Фамилии я уже не помню. Кажется, там было что-то про маленькую птичку.[20]Щегол, синица, воробей?
Пэнсон. Зяблик.
Я вспоминаю зяблика, которого подобрал однажды. Я посадил его в коробку, выложенную ватой.
Я цепляюсь за этот образ. Я, Мишель, маленький мальчик, сажаю птичку в картонную коробку. Чтобы спасти. Я наливаю ей воду в поилку.
С удивлением я замечаю, что мои детские воспоминания черно-белые.
И я понимаю, почему.
В детстве, разглядывая старые фотографии в альбоме, я думал, что в прошлом все было черно-белым.
Теперь мир вокруг меня даже не черно-белый. Он просто черен.

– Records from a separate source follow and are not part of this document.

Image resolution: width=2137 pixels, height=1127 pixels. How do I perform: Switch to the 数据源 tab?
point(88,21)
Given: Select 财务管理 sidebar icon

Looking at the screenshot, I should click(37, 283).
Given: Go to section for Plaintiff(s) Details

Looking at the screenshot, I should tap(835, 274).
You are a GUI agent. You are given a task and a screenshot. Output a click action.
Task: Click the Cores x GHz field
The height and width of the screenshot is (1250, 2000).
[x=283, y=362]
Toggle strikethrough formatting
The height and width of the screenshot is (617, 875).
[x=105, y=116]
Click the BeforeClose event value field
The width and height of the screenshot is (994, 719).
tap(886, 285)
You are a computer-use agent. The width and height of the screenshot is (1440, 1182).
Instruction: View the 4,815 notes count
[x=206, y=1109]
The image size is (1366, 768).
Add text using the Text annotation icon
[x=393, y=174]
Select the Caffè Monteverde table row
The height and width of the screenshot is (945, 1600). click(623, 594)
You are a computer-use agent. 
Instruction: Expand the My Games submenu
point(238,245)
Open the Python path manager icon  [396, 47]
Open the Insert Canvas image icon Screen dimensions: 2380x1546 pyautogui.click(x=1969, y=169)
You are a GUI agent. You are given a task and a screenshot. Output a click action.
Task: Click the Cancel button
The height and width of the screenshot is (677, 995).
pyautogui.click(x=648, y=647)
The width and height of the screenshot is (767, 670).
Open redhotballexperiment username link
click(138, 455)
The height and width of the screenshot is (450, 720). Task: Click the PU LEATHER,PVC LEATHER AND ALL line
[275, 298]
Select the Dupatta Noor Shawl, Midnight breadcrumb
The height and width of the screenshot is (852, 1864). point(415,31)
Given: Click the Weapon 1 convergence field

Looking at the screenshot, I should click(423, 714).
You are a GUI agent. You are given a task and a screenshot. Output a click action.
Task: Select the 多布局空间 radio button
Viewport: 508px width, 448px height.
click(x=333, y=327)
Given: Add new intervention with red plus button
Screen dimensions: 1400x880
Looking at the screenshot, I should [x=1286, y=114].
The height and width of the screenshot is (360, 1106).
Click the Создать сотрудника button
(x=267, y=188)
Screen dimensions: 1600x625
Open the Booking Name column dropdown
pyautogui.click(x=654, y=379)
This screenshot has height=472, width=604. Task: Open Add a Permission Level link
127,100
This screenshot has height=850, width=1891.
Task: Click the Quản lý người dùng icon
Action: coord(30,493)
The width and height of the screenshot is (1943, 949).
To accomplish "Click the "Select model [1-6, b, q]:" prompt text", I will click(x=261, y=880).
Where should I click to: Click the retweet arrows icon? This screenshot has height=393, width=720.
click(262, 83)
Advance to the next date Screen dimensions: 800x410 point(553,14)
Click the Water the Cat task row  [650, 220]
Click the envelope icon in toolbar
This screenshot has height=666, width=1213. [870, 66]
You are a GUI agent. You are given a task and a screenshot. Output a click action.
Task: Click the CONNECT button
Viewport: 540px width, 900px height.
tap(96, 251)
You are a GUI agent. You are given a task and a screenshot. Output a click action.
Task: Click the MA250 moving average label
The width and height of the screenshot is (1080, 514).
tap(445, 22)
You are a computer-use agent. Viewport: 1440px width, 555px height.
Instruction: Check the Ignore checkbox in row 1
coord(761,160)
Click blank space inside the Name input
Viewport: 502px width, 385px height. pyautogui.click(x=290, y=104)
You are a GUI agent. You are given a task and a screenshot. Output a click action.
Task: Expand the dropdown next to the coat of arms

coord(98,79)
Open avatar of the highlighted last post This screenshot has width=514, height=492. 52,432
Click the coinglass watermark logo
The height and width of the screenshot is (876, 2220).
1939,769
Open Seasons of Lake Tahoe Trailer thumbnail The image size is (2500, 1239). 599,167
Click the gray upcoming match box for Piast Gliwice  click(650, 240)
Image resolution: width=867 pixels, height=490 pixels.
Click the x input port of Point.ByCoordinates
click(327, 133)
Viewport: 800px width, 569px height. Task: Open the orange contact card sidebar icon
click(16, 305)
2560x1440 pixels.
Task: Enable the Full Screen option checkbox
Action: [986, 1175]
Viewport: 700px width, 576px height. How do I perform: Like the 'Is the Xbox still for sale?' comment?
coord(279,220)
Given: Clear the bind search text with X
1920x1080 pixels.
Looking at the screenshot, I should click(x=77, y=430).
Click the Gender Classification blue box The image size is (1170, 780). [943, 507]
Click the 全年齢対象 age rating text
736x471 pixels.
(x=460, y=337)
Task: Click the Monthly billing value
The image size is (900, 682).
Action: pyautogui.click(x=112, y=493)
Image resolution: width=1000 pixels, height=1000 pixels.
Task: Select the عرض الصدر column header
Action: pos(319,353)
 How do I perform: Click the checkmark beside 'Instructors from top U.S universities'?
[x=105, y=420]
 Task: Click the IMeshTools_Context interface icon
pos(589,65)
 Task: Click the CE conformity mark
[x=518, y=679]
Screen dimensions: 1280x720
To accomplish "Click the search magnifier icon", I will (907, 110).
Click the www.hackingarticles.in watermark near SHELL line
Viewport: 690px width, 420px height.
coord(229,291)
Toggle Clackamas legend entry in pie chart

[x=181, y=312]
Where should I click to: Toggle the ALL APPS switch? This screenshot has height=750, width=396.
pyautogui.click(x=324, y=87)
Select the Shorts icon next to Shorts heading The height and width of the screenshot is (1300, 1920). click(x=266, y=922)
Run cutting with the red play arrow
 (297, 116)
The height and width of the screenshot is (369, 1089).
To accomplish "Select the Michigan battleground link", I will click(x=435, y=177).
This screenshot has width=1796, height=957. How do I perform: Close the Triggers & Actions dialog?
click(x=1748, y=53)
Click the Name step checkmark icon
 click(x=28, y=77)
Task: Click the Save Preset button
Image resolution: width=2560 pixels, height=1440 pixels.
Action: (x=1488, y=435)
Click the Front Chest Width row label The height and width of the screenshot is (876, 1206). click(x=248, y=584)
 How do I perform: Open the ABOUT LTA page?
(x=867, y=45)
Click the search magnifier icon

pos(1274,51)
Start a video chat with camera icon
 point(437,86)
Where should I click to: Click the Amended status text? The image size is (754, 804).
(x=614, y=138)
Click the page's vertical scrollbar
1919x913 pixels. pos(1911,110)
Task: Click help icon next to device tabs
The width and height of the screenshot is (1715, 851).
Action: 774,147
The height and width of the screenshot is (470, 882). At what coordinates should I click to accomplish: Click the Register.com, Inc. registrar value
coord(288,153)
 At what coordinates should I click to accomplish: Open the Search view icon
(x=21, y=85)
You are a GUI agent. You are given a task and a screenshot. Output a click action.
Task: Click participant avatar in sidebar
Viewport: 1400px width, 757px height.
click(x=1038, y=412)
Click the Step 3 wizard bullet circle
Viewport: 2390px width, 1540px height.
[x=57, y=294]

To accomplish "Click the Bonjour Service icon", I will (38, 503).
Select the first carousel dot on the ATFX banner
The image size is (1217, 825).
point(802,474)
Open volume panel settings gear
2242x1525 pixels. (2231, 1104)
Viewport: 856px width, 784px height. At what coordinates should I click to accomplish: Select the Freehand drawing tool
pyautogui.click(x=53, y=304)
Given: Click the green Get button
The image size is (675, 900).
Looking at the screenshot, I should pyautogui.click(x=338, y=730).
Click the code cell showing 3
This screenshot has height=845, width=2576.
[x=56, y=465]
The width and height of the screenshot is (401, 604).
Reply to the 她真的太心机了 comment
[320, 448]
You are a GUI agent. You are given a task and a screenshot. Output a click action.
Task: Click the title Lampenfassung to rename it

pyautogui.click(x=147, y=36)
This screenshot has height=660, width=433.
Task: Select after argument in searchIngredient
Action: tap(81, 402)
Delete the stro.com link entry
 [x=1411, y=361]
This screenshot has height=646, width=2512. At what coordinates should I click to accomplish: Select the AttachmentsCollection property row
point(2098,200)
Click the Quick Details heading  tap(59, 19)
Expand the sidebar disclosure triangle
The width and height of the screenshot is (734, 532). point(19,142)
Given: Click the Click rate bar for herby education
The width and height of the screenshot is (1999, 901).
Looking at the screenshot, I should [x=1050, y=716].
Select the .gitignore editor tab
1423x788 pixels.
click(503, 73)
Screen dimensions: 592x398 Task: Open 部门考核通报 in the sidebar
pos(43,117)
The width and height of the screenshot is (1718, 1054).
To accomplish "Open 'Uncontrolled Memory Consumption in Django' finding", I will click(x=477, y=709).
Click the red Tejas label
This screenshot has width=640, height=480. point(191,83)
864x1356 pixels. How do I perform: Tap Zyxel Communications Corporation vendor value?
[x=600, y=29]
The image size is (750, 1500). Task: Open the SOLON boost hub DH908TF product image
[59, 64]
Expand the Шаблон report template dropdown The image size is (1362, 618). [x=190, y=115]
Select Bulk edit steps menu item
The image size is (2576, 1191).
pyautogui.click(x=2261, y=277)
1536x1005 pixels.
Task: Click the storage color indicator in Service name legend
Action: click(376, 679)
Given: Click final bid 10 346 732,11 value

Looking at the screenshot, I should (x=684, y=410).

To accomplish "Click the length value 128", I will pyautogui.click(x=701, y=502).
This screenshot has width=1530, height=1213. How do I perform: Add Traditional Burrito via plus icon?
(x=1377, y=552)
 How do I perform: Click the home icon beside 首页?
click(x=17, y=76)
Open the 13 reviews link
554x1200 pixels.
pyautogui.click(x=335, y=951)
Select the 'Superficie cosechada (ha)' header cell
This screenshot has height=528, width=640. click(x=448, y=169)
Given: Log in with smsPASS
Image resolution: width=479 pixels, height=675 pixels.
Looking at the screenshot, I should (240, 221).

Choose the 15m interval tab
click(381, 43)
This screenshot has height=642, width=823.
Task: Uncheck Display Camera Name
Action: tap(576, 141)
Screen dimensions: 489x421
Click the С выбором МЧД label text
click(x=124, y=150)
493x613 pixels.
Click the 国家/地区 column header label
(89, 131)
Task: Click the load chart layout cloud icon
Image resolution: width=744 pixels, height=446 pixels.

Я касаюсь себя. К счастью, осязание у меня пока осталось. Пока я смогу касаться себя, я буду жить.
Время идет. Я уже не понимаю, сплю или бодрствую. Но я все еще помню, что меня зовут Мишель.
Возможно, я уже состарился. Возможно, я уже умер, и даже сам не заметил.
Вот что было за последней завесой. Ничто. И конечно, этого никто не может выдержать. Апокалипсис – это конец всего. Это ничто.
Походят минуты, часы, дни, годы, столетия. Я парю в пустоте, в полном безмолвии и одиночестве, без всяких ориентиров.
Мне остаются только воспоминания.
Фильм, который без конца крутится в моей голове.
Я был смертным.
Потом я был танатонавтом.
Потом я был ангелом.
Потом я был богом-учеником.
Потом я встретил Зевса.
Потом я снова был смертным.
Потом снова богом-учеником.
Мелькают лица тех, кого я знал.
Дельфина.
Мата.
Афродита.
Эдмонд.
Рауль.
Последнее имя не дает мне покоя. Я знаю, что оно важно, я не должен его забыть.
Не забыть… Рауль… а дальше как?
А как моя фамилия?
Какая-то птица. Воробей. Меня, наверное, зовут Мишель Муано.[21]
Проходят еще столетия.
Как меня зовут?
Ми… и дальше еще что-то. Я помню, что мое имя начиналось с ноты.
Ми или Ре? Или Соль.
Соланж?
Нет, я мужчина.
Или женщина?
Я больше не помню, какого я пола.
Не помню, как выглядит мое лицо. Когда я прикасаюсь к нему, то нащупываю нос и рот. У меня длинные ресницы. Наверное, я женщина.